Recently we saw instability in one of our admin nodes. The hardware is a bit old so it is easy to throw that out as a cause. This is an HP DL360, 4th Generation (current is g7 with g8 right around the corner). Yet, blaming the hardware should be a last resort. Server problems are a cause and effect game. Often the “cause” is a change on the server, and that was the case here. We had updated to RHEL 5.6 (from 5.5) to pick up critical updates.
It is rare that an update like this will cause instability in a server. The reason RHEL is such a popular choice in production systems these days is because of the hardware testing and vetting that goes on before they roll out releases and updates. Yet it seemed that we fell victim to a bug.
Then as we were troubleshooting this issue on our admin node, people.mozilla.com died. (sorry about that) This is another DL360 g4 with recent RHEL updates. It was now obvious that this would be a problem with all of our servers running this combination.
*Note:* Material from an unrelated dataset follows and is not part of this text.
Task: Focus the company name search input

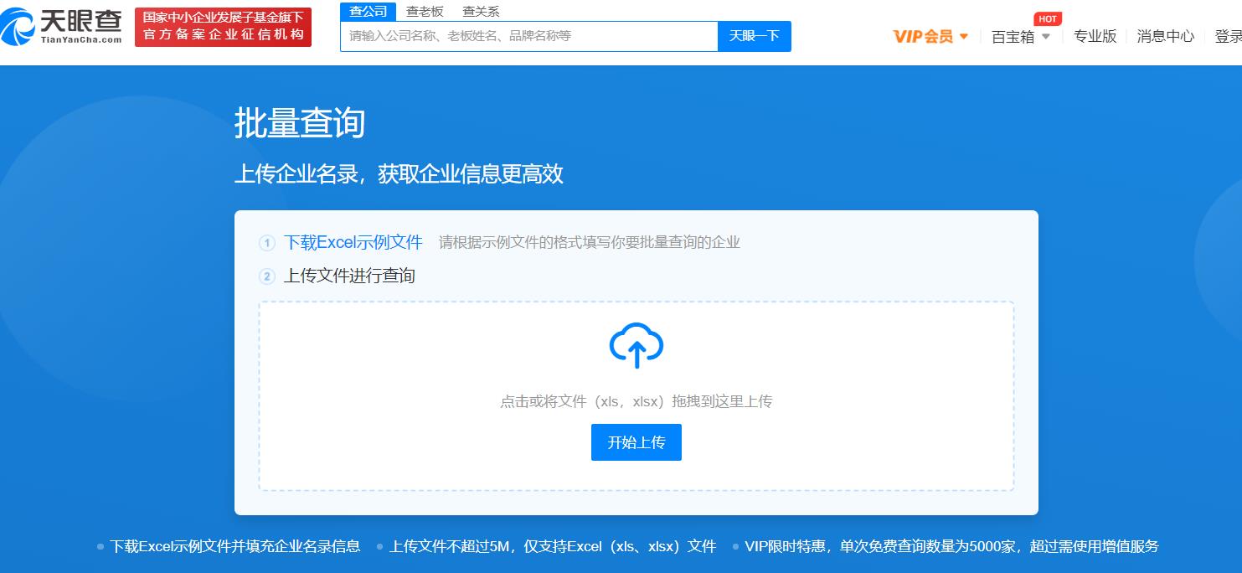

To make a long story short, RHEL was in fact vetted and stable on this particular hardware platform. The difference in our case is that we were sitting on a firmware update that would have needed downtime to apply. The combination of kernel and firmware version was a reported RedHat bug, and the fix is to make sure both are updated. Emergency downtime for many hosts was taken to perform these updates (bug 661420) before the bug was triggered elsewhere.
This brings us to a common dillema in IT: when to apply updates and what updates to apply? OS level security updates are often non-impacting and require little to no downtime so they are a no brainer. Plus, they need to be done to maintain a secure system. On the other hand, firmware updates almost always require a reboot and some downtime to perform. They can invoke memories of bricked systems due to a failed update (which hardly happen nowadays). They hardly affect security, and as long as a system is running fine they fall under the argument of “if it is not broke, don’t fix it”. In our case, it broke because we were not proactive in fixing a problem that sat dormant for us.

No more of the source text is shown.